> [Exercise description]
All lines with the word "Viewport" are to be found and copied from the listing.

> [Given records]
--------------------

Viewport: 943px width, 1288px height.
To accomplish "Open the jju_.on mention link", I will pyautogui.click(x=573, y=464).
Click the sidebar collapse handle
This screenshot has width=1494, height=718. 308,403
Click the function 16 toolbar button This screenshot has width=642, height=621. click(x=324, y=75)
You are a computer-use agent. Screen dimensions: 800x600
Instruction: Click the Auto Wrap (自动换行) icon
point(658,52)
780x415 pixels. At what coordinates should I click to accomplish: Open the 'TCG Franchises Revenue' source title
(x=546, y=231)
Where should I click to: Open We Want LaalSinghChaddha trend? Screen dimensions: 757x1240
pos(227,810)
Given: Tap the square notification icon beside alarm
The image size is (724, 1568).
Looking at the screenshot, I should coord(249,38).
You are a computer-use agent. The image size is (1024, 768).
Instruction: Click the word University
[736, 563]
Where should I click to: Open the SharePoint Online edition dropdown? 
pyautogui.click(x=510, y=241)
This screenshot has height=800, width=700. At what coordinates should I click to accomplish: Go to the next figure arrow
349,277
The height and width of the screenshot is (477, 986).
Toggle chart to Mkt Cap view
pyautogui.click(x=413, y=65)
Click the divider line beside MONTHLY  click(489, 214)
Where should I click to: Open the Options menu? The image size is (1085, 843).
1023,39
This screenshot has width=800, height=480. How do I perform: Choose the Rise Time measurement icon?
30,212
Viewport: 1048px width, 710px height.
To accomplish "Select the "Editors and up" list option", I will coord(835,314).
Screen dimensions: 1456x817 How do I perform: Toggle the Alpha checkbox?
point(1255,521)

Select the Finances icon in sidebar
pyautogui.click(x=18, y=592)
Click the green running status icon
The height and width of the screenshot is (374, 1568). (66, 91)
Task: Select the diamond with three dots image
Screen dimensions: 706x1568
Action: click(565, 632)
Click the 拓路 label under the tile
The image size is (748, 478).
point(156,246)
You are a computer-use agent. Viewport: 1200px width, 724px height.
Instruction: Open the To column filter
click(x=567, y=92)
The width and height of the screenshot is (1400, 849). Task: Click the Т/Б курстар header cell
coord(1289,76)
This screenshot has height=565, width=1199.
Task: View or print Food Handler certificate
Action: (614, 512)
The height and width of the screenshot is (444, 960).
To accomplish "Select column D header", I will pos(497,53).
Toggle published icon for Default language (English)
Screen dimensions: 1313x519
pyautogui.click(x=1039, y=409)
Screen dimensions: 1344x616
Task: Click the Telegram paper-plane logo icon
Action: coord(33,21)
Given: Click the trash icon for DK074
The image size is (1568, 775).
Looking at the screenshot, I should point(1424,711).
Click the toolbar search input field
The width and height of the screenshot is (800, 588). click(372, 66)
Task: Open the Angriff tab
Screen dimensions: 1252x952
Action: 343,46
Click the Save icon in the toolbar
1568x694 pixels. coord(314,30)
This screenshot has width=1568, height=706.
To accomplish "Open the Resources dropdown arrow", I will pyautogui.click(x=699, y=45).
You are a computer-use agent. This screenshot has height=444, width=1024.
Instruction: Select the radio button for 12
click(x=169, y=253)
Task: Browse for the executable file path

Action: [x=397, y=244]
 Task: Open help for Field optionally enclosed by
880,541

--------------------

> [Response for this exercise]
Viewport: 943px width, 1288px height.
Viewport: 1048px width, 710px height.
You are a computer-use agent. Viewport: 1200px width, 724px height.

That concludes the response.